Please give the lines of the records again, from the line containing "The image size is (969, 609)." down to the line containing "Adjusting font size", with "help link" replaced by "help page" and nothing else changed. Leave the pictures out of your answer.

───── MATERIAL TO PROCESS

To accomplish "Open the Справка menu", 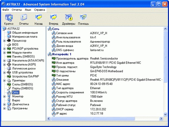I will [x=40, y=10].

──────────
───── MATERIAL TO PROCESS

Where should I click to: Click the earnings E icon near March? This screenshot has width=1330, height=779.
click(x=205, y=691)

──────────
───── MATERIAL TO PROCESS

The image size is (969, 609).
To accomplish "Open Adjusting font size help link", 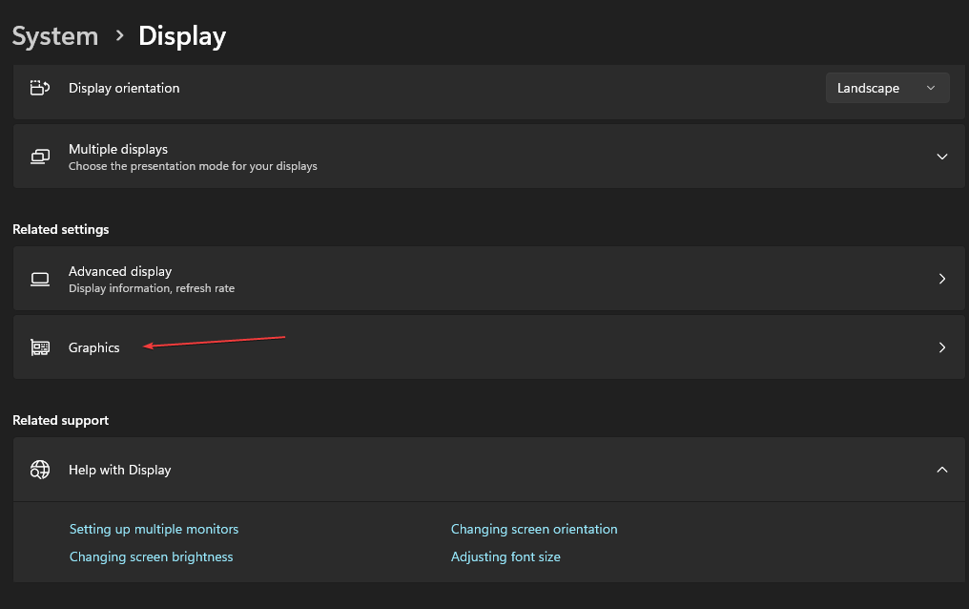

──────────

EXPECTED ANSWER:
The image size is (969, 609).
To accomplish "Open Adjusting font size help page", 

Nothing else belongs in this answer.